# Problem details:
Revise the stretch of records from the line containing "Click the folder icon next to gf" through the end of the records by changing "Installation Prerequisites" to "Installation Requirements", keeping everything else unchanged.

# Provided entries:
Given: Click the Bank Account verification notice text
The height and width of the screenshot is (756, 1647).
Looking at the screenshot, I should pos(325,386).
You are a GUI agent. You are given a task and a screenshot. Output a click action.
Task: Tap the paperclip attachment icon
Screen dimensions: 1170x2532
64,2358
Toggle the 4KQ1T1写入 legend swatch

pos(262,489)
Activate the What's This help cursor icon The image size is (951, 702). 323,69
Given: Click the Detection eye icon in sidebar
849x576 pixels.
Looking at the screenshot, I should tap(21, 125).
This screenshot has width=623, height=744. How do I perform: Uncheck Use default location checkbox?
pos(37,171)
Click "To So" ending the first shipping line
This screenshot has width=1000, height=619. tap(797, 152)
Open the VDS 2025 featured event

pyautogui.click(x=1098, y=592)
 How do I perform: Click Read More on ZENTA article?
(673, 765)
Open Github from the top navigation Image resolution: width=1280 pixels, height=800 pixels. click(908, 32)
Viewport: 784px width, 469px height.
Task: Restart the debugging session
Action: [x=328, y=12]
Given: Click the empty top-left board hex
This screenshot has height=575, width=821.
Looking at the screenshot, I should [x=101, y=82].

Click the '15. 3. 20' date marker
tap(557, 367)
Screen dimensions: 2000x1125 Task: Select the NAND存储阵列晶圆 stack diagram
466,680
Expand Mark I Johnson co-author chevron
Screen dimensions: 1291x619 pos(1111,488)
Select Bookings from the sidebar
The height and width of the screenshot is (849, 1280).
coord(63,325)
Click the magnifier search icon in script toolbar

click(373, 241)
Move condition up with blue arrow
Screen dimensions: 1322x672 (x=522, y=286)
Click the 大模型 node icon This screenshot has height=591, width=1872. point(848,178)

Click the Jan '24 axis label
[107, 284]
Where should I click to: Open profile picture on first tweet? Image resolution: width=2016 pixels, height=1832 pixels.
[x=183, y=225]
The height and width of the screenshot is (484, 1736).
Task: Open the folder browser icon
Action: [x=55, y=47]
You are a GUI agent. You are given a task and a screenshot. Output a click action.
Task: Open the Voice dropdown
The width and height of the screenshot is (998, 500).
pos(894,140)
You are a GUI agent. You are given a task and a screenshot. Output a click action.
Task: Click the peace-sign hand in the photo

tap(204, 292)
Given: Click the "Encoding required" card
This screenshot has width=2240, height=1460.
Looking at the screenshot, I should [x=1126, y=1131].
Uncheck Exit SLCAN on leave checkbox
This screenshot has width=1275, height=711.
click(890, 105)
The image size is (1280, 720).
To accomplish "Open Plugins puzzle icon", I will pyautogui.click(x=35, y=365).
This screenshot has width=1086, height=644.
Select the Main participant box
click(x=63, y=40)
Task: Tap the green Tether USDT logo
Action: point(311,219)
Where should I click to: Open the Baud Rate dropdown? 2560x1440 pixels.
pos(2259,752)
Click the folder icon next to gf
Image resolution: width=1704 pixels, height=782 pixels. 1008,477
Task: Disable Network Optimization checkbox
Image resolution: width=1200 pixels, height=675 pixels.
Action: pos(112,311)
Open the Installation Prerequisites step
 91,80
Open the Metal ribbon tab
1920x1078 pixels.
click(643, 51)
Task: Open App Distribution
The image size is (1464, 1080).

# Task solution:
Click the folder icon next to gf
Image resolution: width=1704 pixels, height=782 pixels. 1008,477
Task: Disable Network Optimization checkbox
Image resolution: width=1200 pixels, height=675 pixels.
Action: pos(112,311)
Open the Installation Requirements step
 91,80
Open the Metal ribbon tab
1920x1078 pixels.
click(643, 51)
Task: Open App Distribution
The image size is (1464, 1080).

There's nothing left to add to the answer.